PROBLEMS TO WORK ON:
A - In the archaeology text, put the sentence "Archaeology does not include the discipline of paleontology." into Spanish.
B - Name every kind of material remains and environmental data given after "including" in the archaeology text's first quoted definition.
C - Sum up the archaeology text in two sentences.

PASSAGE:

[start]

Archaeology

Archaeology "studies human cultures through the recovery, documentation and analysis of material remains and environmental data, including architecture, artifacts, ecofacts, human remains, and landscapes."[1]
It "is the study of human activity in the past, primarily through the recovery and analysis of the material culture and environmental data that they have left behind, which includes artifacts, architecture, biofacts and cultural landscapes (the archaeological record)."[2]
"Because archaeology employs a wide range of different procedures, it can be considered to be both a science and a humanity,[3]"[2].
"Archaeology studies human history from the development of the first stone tools in eastern Africa 3.4 million years ago up until recent decades.[4] (Archaeology does not include the discipline of paleontology.) It is of most importance for learning about prehistoric societies, when there are no written records for historians to study, making up over 99% of total human history, from the Palaeolithic until the advent of literacy in any given society.[3]"[2]
Theoretical archaeology
Def. "[t]he period of time that has already happened"[5] is called the past.
Def. "[t]he study of the past through material remains"[6] is called archaeology, or archeology.

[end]

RECORDED INFORMATION:
[start]

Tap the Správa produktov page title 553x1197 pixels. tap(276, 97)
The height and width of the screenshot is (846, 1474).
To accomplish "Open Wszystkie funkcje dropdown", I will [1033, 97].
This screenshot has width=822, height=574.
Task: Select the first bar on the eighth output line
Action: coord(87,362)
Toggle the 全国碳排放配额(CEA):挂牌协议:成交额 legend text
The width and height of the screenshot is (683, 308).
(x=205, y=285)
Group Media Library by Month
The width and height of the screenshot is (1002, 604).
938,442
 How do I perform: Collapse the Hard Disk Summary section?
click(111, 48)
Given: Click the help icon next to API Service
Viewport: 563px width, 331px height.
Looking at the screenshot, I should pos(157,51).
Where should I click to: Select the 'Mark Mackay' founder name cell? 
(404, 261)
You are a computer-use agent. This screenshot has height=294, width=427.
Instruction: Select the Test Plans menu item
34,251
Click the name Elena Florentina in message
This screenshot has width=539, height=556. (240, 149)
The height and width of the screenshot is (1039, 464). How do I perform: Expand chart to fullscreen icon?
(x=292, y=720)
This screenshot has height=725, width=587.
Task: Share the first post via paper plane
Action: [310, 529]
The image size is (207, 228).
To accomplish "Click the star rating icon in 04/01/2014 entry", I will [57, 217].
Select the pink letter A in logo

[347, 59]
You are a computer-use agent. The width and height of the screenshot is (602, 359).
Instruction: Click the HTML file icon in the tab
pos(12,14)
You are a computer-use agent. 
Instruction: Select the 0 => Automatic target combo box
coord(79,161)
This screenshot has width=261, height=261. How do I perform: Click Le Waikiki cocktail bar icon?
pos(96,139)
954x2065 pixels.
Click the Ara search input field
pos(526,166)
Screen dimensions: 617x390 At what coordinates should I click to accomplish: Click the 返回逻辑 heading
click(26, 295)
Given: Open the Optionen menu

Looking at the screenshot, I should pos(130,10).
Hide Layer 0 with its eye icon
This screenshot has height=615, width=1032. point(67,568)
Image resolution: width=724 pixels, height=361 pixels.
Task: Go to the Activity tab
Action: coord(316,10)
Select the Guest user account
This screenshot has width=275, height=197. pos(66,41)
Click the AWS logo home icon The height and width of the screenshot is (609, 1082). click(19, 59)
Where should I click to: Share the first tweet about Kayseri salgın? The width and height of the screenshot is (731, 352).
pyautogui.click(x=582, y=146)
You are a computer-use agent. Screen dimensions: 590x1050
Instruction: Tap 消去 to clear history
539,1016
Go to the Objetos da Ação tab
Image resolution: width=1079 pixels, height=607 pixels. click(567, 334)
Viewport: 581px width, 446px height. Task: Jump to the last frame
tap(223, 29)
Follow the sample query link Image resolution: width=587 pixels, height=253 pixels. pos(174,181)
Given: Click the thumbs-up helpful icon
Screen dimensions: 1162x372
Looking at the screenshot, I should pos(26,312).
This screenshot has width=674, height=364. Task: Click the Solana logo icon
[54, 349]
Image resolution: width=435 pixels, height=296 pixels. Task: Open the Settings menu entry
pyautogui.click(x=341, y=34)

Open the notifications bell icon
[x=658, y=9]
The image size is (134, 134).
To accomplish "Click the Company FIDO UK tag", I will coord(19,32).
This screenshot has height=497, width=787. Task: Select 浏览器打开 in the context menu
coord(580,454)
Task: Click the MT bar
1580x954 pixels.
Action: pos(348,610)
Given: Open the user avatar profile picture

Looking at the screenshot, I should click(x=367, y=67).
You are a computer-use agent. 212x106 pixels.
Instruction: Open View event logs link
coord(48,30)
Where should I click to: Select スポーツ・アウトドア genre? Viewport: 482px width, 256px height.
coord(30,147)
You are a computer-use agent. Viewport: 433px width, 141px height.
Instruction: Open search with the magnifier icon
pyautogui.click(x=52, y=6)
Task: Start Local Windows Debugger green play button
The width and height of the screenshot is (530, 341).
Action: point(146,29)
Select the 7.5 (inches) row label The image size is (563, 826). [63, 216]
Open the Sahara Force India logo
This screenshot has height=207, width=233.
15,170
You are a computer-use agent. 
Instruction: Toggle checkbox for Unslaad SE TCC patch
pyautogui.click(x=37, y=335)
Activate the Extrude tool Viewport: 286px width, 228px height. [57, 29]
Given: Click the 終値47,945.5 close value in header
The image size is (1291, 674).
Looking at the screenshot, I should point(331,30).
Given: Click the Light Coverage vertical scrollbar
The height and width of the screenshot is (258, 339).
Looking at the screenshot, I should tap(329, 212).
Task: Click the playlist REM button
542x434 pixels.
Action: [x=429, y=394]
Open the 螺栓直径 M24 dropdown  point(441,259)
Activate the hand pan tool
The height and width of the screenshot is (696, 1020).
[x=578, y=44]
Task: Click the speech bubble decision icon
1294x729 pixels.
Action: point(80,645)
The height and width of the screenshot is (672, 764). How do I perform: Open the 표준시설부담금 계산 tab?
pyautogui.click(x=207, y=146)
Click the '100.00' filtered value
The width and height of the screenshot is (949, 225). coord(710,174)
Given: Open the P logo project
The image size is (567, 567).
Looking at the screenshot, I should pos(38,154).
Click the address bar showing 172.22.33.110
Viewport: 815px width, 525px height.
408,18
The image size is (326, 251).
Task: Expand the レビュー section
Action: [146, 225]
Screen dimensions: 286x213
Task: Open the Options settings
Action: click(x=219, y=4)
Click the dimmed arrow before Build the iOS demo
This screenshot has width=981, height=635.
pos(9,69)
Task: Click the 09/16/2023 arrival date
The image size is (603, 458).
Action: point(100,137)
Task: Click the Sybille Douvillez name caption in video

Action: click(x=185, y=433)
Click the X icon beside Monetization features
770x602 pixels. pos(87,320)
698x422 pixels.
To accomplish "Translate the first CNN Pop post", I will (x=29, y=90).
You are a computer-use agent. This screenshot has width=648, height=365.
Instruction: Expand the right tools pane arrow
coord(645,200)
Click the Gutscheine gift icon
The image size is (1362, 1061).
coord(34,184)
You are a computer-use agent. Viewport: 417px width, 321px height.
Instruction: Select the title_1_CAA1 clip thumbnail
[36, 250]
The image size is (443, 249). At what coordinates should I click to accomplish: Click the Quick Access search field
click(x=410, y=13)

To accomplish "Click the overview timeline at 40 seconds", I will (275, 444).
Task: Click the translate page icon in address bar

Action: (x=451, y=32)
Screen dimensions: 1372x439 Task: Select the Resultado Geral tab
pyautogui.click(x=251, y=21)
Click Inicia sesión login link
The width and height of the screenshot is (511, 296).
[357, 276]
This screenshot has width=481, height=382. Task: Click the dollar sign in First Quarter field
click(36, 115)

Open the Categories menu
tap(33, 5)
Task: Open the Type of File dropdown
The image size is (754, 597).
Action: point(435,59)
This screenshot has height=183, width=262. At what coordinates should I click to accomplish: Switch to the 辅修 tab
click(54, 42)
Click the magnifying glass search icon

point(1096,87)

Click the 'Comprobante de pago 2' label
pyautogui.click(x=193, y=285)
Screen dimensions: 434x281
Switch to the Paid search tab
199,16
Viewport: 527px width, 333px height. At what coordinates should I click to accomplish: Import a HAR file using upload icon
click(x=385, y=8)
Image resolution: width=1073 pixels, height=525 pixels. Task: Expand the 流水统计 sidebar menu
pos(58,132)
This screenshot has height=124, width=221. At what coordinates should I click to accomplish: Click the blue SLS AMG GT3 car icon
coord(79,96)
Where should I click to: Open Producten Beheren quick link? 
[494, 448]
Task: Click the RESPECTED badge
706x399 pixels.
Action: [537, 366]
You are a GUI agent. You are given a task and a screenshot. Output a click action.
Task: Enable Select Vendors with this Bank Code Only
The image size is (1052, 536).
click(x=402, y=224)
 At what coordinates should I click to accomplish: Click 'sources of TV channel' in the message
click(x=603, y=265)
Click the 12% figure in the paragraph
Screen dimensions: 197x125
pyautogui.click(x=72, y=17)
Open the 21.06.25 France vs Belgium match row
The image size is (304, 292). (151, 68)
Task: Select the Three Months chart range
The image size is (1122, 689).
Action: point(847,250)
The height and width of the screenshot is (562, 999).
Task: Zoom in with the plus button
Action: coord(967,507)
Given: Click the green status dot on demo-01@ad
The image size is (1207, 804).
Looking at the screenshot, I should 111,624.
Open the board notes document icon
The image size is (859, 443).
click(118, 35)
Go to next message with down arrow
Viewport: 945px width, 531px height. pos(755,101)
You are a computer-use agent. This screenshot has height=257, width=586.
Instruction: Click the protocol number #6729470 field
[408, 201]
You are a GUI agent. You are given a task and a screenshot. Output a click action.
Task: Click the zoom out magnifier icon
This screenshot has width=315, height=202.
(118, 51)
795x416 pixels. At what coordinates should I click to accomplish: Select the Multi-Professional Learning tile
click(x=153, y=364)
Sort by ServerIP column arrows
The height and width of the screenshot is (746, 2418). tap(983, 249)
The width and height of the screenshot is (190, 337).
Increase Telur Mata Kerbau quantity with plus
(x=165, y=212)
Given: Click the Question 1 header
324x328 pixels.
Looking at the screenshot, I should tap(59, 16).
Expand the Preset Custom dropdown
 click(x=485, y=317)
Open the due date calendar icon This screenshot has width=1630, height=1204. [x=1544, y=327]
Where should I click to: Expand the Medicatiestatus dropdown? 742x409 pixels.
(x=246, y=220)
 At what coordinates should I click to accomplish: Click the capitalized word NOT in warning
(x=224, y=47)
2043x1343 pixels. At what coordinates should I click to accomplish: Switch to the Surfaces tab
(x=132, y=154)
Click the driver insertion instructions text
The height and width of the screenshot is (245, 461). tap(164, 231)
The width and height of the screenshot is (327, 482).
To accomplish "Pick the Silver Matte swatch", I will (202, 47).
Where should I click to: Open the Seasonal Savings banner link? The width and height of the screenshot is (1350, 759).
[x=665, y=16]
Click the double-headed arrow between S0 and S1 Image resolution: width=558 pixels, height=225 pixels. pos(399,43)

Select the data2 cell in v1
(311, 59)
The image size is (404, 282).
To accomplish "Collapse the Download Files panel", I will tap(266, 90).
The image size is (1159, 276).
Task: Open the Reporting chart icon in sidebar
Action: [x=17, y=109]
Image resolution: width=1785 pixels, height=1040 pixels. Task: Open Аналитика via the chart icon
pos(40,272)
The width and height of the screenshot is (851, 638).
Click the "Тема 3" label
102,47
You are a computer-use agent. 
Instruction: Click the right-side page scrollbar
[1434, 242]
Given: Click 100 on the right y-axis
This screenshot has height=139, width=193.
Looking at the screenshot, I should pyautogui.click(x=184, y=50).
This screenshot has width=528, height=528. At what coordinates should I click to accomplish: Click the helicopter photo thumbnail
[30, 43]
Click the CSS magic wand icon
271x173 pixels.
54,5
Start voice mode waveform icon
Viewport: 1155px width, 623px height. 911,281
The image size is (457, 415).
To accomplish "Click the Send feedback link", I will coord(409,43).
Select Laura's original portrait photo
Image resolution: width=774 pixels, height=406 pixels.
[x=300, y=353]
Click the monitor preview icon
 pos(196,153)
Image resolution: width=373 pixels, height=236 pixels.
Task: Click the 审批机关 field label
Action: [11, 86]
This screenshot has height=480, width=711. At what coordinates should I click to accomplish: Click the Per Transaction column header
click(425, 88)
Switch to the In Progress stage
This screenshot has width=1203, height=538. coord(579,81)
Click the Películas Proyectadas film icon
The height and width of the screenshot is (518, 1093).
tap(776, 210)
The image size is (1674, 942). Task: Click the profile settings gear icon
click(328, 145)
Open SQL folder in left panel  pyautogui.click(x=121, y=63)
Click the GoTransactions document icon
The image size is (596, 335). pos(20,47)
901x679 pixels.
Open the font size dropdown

[end]

ANSWERS GIVEN:
A - La arqueología no incluye la disciplina de la paleontología.

B - architecture, artifacts, ecofacts, human remains, landscapes

C - Archaeology studies past human activity and cultures by recovering and analyzing the material remains and environmental data people left behind, and its wide range of procedures lets it count as both a science and a humanity. It covers human history from the first stone tools in eastern Africa 3.4 million years ago up to recent decades, and it matters most for prehistoric societies with no written records, which make up over 99% of human history.